Le pronostic du SAPL a nettement été amélioré par les progrès thérapeutiques apportés par les immunosuppresseurs et les anticoagulants. Cependant, en absence du traitement adéquat, plusieurs complications sont à craindre. La présence d’APL est un facteur de risque de maladie veineuse thromboembolique et de survenue d’AVC et d’IDM. La présence d’atteinte valvulaire est elle-même associée à un risque élevé de survenue de thromboses artérielles et d’événements emboliques cérébraux [17]. Notre patiente a présenté en plus de l’atteinte valvulaire, des accidents vasculaires ischémiques cérébral et périphérique, une dysfonction rénale et des lésions cutanées sévères. La succession de ces événements fait penser à un syndrome catastrophique des antiphospholipides comme il a été décrit par Asherson en 2003 et est de plus mauvais pronostic [18]. La grossesse a dû précipiter l’évolution fatale de ce SAPL méconnue chez cette patiente [19].

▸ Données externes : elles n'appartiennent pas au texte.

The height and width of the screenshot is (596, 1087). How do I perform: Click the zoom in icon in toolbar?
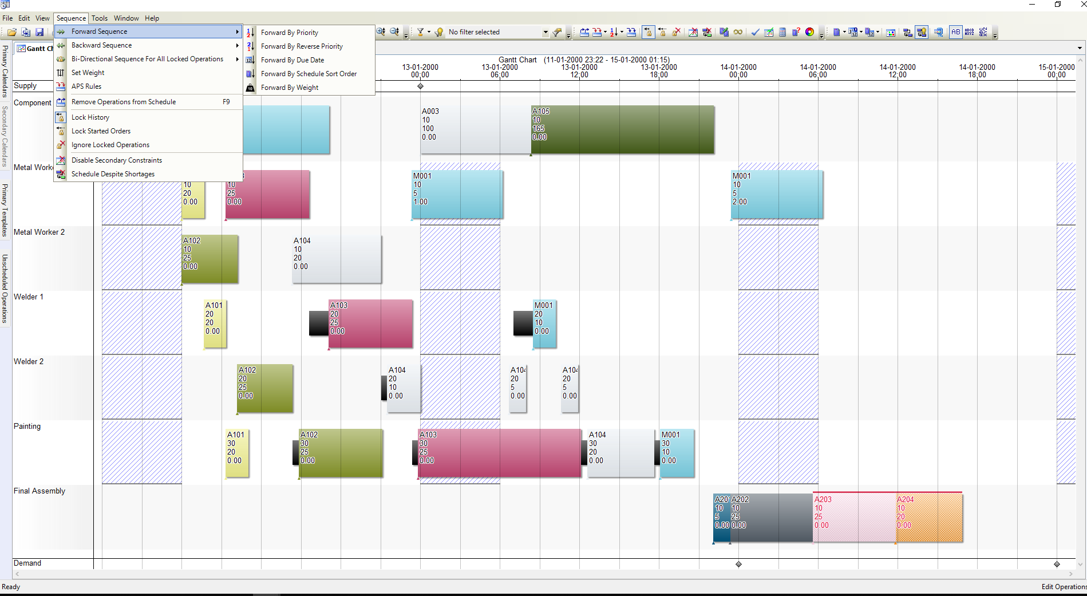[x=381, y=32]
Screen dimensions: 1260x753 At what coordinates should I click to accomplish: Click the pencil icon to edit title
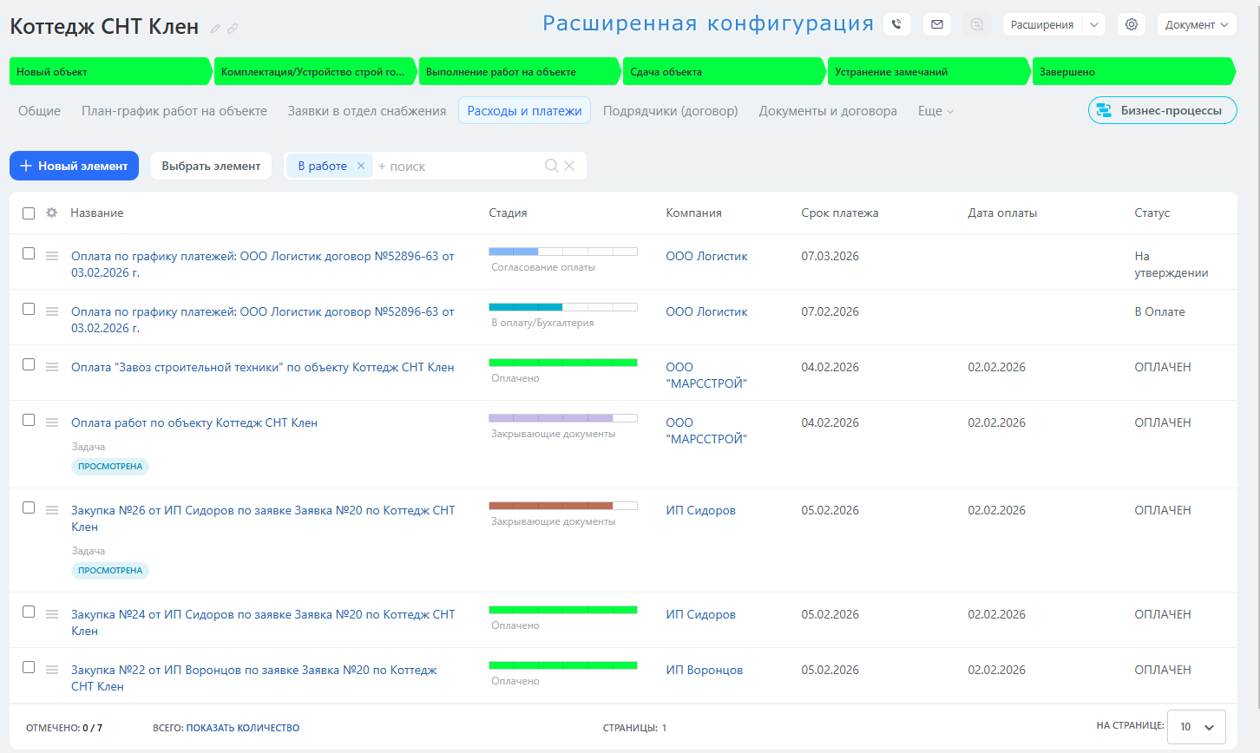215,29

Le traitement de l’ELS est également un challenge. Dans les formes sévères, la prise en charge est tributaire d’un diagnostic précoce et d’un traitement agressif pour éviter une évolution rapidement fatale [20]. Les corticoïdes accélèrent la cicatrisation de la lésion myocardique auto-immune en réduisant l’inflammation et l’activité de la maladie [6,13] mais peut aggraver une infection bactérienne et sont donc non recommandées en cas de suspicion d’EI.

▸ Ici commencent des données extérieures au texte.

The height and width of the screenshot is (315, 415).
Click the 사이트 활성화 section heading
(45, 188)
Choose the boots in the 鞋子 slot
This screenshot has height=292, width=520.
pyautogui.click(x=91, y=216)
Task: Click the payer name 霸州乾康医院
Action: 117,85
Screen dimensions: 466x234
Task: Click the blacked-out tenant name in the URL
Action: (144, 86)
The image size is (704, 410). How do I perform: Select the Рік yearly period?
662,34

Le risque thromboembolique élevé impose une prévention à long terme par une anti coagulation à doses thérapeutiques ou l’INR doit être entre 3 et 3,5 en cas de thrombose artérielle [5]. La survenue de complications hémorragiques comme c’est le cas pour notre patiente, peut en limiter la prescription et donc exposer les patients à plus de risque thromboembolique [11].

En cas de dysfonction valvulaire avec retentissement hémodynamique important, le contrôle peut se faire par un traitement conservateur : immunosuppresseurs, anticoagulants, et le traitement spécifique de l’insuffisance cardiaque (diurétiques, bêtabloqueurs et IEC) [16]. L’utilité de la prophylaxie de l’endocardite reste controversée

[14]. Si le tableau est sévère et réfractaire, la correction chirurgicale s’impose. Le SAPL est la cause auto-immune la plus fréquente d’ENI ayant nécessité un remplacement valvulaire [12]. La plastie est préférée chaque fois qu’elle est possible [7]. Quand le remplacement valvulaire est inévitable, le choix entre une bio prothèse ou une prothèse mécanique dépendra de l’âge du patient, de ses souhaits et, chez la femme, du désir de procréer. Il est à rappeler qu’en cas de LES, le risque de calcification de la bio prothèse doit être pris en considération et l’anti coagulation peut s’avérer nécessaire. De ce fait, une prothèse mécanique peut assurer de meilleurs résultats pour les valvulopathies mitrales dues à l’ELS [7, 14].

CONCLUSION

Le diagnostic d’endocardite non infectieuse doit être évoqué quand l’évolution est atypique sous antibiothérapie. Malgré quelques similitudes cliniques et échocardiographiques, l’endocardite de Libman-Sacks est une forme clinique particulière dont l’évolution peut être fatale quand le diagnostic et surtout le traitement n’est pas instauré précocement.

CONfLItS D’INtérêtS

Les auteurs déclarent n’avoir aucun conflit d’intérêt.